Tak pernah ada satu hal pun yang benar benar Nora miliki, tak ada.. Ironis namun ini fakta

Sore menjelang malam Syahreza Devan Tanuwidjaja baru saja menginjakkan kaki di kediaman dinasnya. Disambut oleh para staff yang memberi informasi bahwa sang mertua Leosona Trias Sasmitra sempat mengunjungi mereka siang tadi lantas kenapa Nora tak memberi tahu atau menghubunginya?

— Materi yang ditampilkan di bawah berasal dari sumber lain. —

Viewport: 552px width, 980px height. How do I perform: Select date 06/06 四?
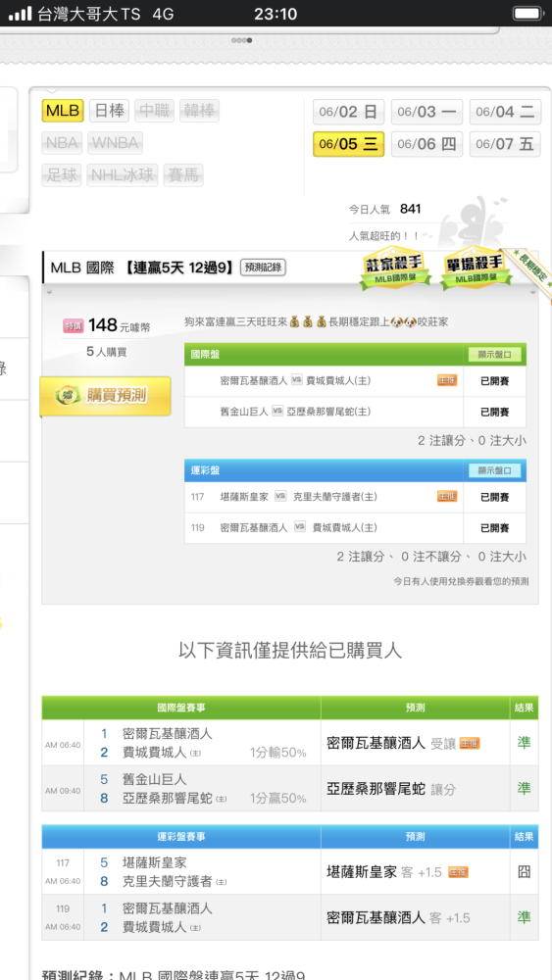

"Kata Pak Umar, Ayah tadi dari sini? " Nora hanya mengangguk menyisir rambut panjangnya

"Kenapa kamu ga hubungi saya? " Leonora memutar matanya malas menanggapi pertanyaan penuh selidik Devan

"Ga penting" Jawab Nora se kenanya

"Maksudnya? " Devan makin tak paham arah pikiran sang istri yang menurutnya terlalu rumit

"Ayah kesini ga penting, dia nyari aku bukan kamu" Tubuh Devan sungguh lelah dan masih harus di hadapkan pada sifat istrinya yang membuatnya hampir gila

"Bisa ga kalo ngomong liat orangnya? " Protes Devan tanpa sengaja menggunakan suara keras nyaris membentak Nora. Dara cantik itu meletakkan sisirnya di meja, ia menatap bayangan sang suami dari pantulan kaca meja riasnya

"Siapa kamu berani bentak aku kaya gitu Hah?" Teriak Nora tak kalah kencang, kening Devan mengkerut bukankah harusnya Devan adalah pihak yang pantas marah?

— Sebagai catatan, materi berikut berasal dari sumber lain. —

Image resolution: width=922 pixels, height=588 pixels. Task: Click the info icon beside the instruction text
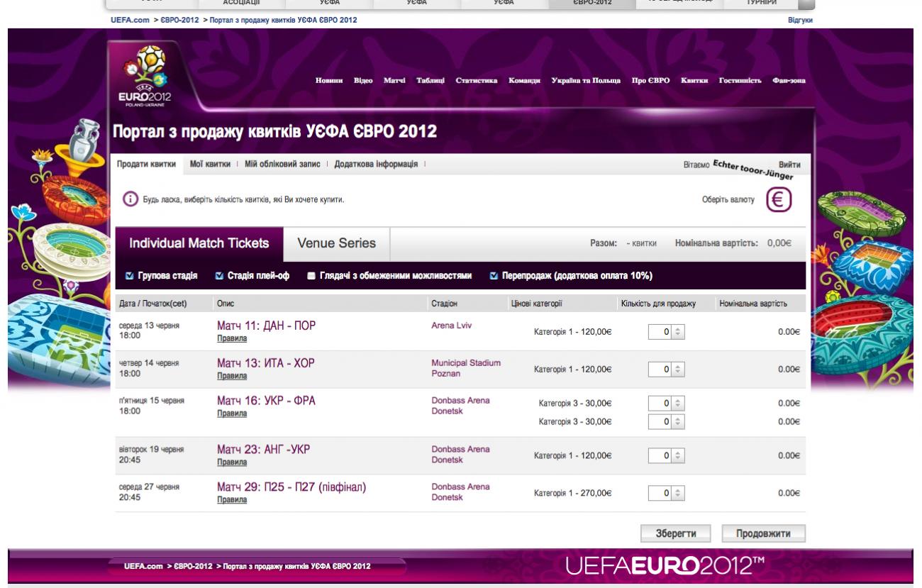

Tak banyak bicara, Devan tau sang mertua datang ke gubuk dinasnya yang sederhana lantaran mengunjungi si tuan putri tercinta, sejurus dengan itu Devan tau mertuanya pasti membahas rencana kelanjutan pendidikan Nora

Devan mengambil telefon genggamnya dan menghubungi Trias

"Assalamualaikum Yah, apa kabar? " Suara Devan nampak santai

"Maaf ya Yah tadi waktu Njenengan kesini saya lagi ada acara jadi ga bisa ketemu" Ucapnya sungkan

"Iya.. Soal S2 Nora Yah... " Mata Nora memicing menunggu kelanjutan kalimat Devan

"Saya minta di.. " Kalimat Devan terputus saat Nora dengan cepat menarik ponselnya dan membanting benda pipuh puluhan juta itu ke lantai hingga hancur

"NORA! " teriak Devan tak percaya dengan tindakan kasar istrinya

"Kamu tau betapa pentingnya handphone itu buat saya" Desis Devan menahan emosi sekuat tenaga yang ia bisa

"Jangan coba coba ngatur aku Devan... Kamu bukan siapa siapa" Devan tertegun.. Mulutnya begitu sarkas, kelakuannya begitu kasar namun matanya berkaca kaca penuh luka. Devan berharap ia salah saat melihat Leonoranya terluka

"Saya suami kamu" Ucap Devan tepat di hadapan wajah cantik Nora

"Ck.. Lantas apa yang kamu mau? " Tantang Nora pada Devan

Sejak pagi tadi Nora bangun dengan mood cukup baik, ia pergi berbelanja, memasak makanan kesukaannya bahkan ia membersihkan kamar mereka yang biasanya di lakukan oleh Devan

Namun sejak kedatangan sang Ayah siang tadi suasana hati Leonora berubah, melihat Devan tak lagi bersahabat seperti kemarin

Apalagi kalimat sang Ayah yang terus saja berdengung di telinganya tentang surga dan neraka di tangan Devan semakin membuat Nora marah

"Kamu begitu penurut beberapa waktu lalu" Devan bingung.. Wanita di hadapannya seperti bukan leonora yang ia kenal. Nora tersenyum miring

"Pak Trias bilang... Surga neraka ku ada di tanganmu? That's funny sejak kapan manusia menggantikan tugas Tuhan menentukan surga neraka manusia lainnya? Atau... Benarkah itu senjata pria patriarki jaman sekarang? Minta di raja hanya karna merasa berkuasa atas istrinya? " Devan makin tak mengerti pembicaraan ini dan apa tadi? Pak Trias? Nora memanggil Ayahnya seperti itu?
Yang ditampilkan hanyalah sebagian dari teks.